Xenomorph Banking Trojan: A New Variant Targeting 35+ U.S. Financial Institutions
Posted by
JD (aka Jason Dean)
Sep 27 '23, 08:26
|
This isn't actually the new news part as that's about new overlays for additional websites....
The feature allows its operators, named Hadoken Security, to completely seize control over the device by abusing Android's accessibility privileges and illicitly transfer funds from the compromised device to an actor-controlled account.
The malware also leverages overlay attacks to steal sensitive information such as credentials and credit card numbers by displaying fake login screens on top of the targeted bank apps. The overlays are retrieved from a remote server in the form of a list of URLs.

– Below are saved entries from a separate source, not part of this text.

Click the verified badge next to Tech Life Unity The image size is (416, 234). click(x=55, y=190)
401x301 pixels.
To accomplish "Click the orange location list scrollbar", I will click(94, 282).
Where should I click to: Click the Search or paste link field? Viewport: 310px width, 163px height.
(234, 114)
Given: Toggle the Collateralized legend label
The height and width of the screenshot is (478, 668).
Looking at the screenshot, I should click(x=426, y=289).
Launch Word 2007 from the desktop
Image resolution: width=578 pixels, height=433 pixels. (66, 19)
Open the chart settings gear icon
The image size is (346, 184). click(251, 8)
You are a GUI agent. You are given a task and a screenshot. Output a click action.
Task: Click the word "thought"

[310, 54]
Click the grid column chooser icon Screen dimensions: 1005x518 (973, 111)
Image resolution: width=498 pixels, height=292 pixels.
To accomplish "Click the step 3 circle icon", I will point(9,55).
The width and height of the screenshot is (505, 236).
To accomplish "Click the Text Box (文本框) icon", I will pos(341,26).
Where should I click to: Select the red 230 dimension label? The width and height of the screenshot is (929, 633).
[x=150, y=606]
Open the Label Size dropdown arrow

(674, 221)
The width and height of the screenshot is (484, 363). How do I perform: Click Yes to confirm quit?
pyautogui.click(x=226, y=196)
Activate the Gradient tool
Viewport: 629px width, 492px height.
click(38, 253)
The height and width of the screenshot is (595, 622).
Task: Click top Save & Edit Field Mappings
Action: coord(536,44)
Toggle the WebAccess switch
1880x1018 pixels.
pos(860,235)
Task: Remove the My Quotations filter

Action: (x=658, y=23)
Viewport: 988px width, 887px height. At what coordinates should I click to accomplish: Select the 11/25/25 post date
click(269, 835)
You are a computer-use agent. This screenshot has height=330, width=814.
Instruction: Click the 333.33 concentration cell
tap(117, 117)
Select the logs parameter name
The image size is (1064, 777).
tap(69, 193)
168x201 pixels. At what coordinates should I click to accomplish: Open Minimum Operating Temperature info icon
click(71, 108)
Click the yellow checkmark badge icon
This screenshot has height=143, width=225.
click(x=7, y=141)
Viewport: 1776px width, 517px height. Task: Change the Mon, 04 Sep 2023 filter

In other words, the ATS framework makes it possible to automatically extract credentials, access account balance information, initiate transactions, obtain MFA tokens from authenticator apps, and perform fund transfers, all without the need for any human intervention.
"Actors have put a lot of effort into modules that support Samsung and Xiaomi devices," the researchers said. "This makes sense, considering that these two combined make up roughly 50% of the whole Android market share."
Some of the new capabilities added to the latest versions of Xenomorph include an "antisleep" feature that prevents the phone's screen from turning off by creating an active push notification, an option to simulate a simple touch at a specific screen coordinate, and impersonate another app using a "mimic" feature.
As a way to bypass detection for long periods of time, the malware hides its icon from the home screen launcher upon installation. The abuse of the accessibility services further allows it to grant itself all the permissions it needs to run unimpeded on a compromised device.
...."an option to simulate a simple touch at a specific screen coordinate" !!!!!
|